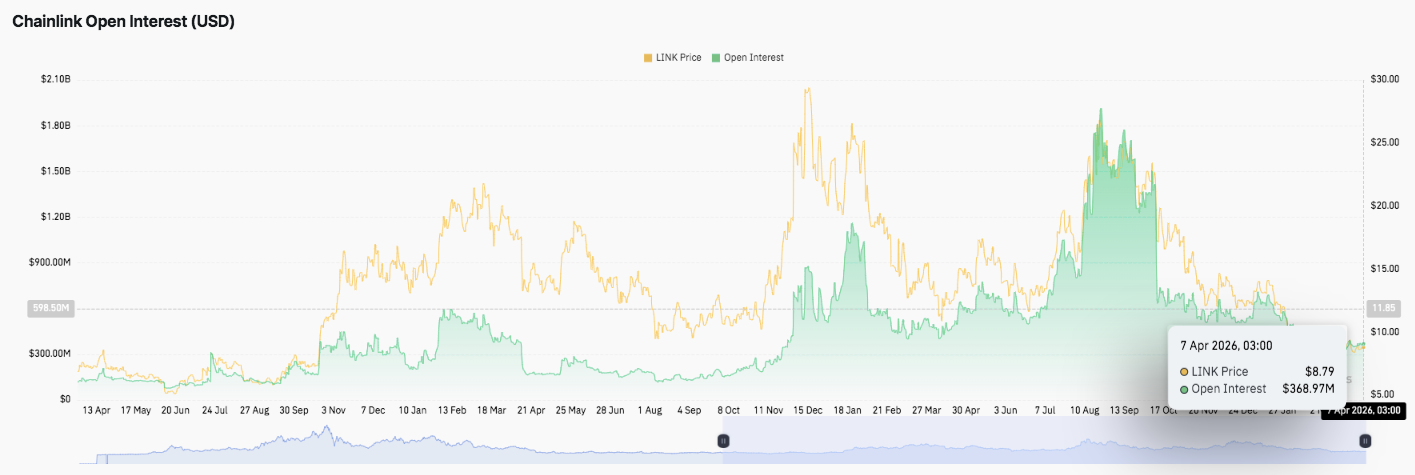Click the Chainlink Open Interest (USD) title
Image resolution: width=1415 pixels, height=475 pixels.
click(x=123, y=21)
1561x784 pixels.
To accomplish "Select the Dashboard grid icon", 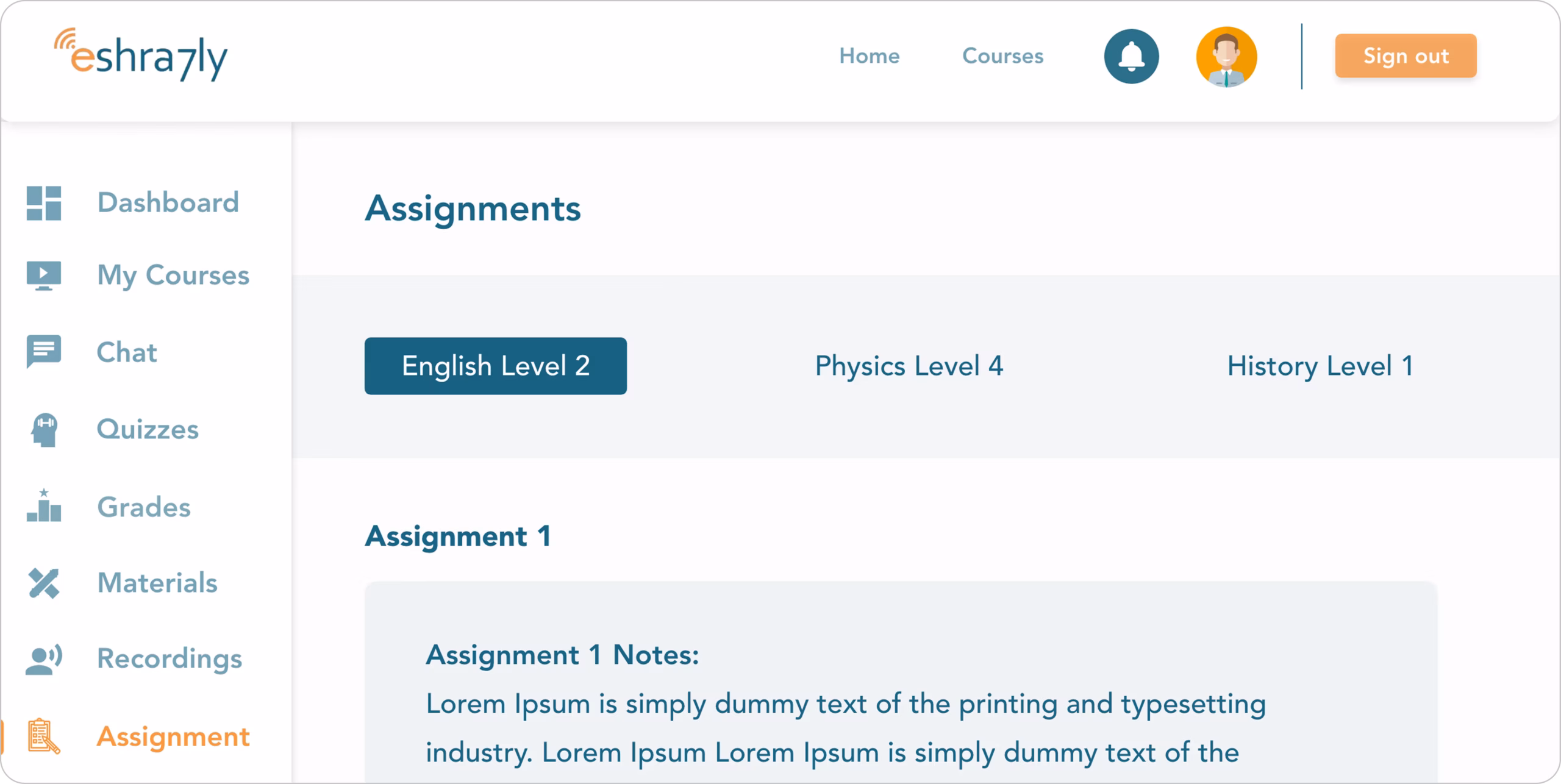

- EXERCISE INSTRUCTIONS
Leave the pictures out. Transcribe exactly the lines from the one with "1561x784 pixels." through the end of the records.

- ANSWER BOX
1561x784 pixels.
To accomplish "Select the Dashboard grid icon", 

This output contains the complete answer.